MCHEZOPESA FOOTBALL PREDICTION: A prediction result of a game between team 1 and team 2, based on who's home and who's away, and on whether or not the game is friendly
You have been recruited as a football analyst in a company - Mchezopesa Ltd and tasked to accomplish this: A prediction result of a game between team 1 and team 2, based on who's home and who's away, and on whether or not the game is friendly (include rank in your training).You have two possible approaches (as shown below) given the datasets that will be provided
Input: Home team, Away team, Tournament type (World cup, Friendly, Other)
- What to train given:
- Rank of home team
- Rank of away team
- Tournament type
- Model 1: Predict how many goals the home team scores.
- Model 2: Predict how many goals the away team scores.
Feature Engineering: Figure out from the home team’s perspective if the game is a Win, Lose or Draw (W, L, D)
A more detailed explanation and history of the rankings is available here: [https://en.wikipedia.org/wiki/FIFA_World_Rankings]
An explanation of the ranking procedure is available here: [https://www.fifa.com/fifa-world-ranking/procedure/men.html]
Some features are available on the FIFA ranking page [https://www.fifa.com/fifa-world-ranking/ranking-table/men/index.html].
- Rank
- Country Abbreviation
- Total Points
- Previous Points
- Rank Change
- Average Previous Years Points
- Average Previous Years Points Weighted (50%)
- Average 2 Years Ago Points
- Average 2 Years Ago Points Weighted (30%)

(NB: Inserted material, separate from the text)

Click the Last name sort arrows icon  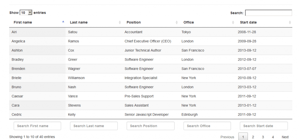[120, 22]
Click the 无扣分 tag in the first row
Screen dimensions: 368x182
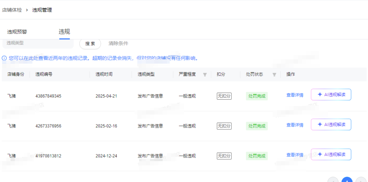(x=224, y=96)
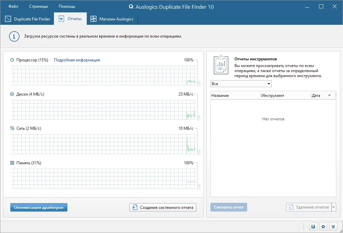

- Average 3 Years Ago Points
- Average 3 Years Ago Points Weighted (20%)
- Confederation
- Date - date of the match
- Home_team - the name of the home team
- Away_team - the name of the away team
- Home_score - full-time home team score including extra time, not including penalty-shootouts
- Away_score - full-time away team score including extra time, not including penalty-shootouts
- Tournament - the name of the tournament
- City - the name of the city/town/administrative unit where the match was played
- Country - the name of the country where the match was played
- Neutral - TRUE/FALSE column indicating whether the match was played at a neutral venue
In order to work on the above problem, you need to do the following:
- Define the question, the metric for success, the context, experimental design taken and the appropriateness of the available data to answer the given question
- Expected flow for the assessment:
- Perform your EDA
- Perform any necessary feature engineering
- Check of multicollinearity
- Start building the model
- Cross-validate the model
- Compute RMSE
- Create residual plots for your models, and assess their heteroscedasticity using Bartlett’s test
- Perform appropriate regressions on the data including your justification
- Challenge your solution by providing insights on how you can make improvements.
The dataset and glossary to use for this project can be found here. [https://drive.google.com/open?id=1BYUqaEEnFtAe5lvzJh9lpVpR2MAvERUc]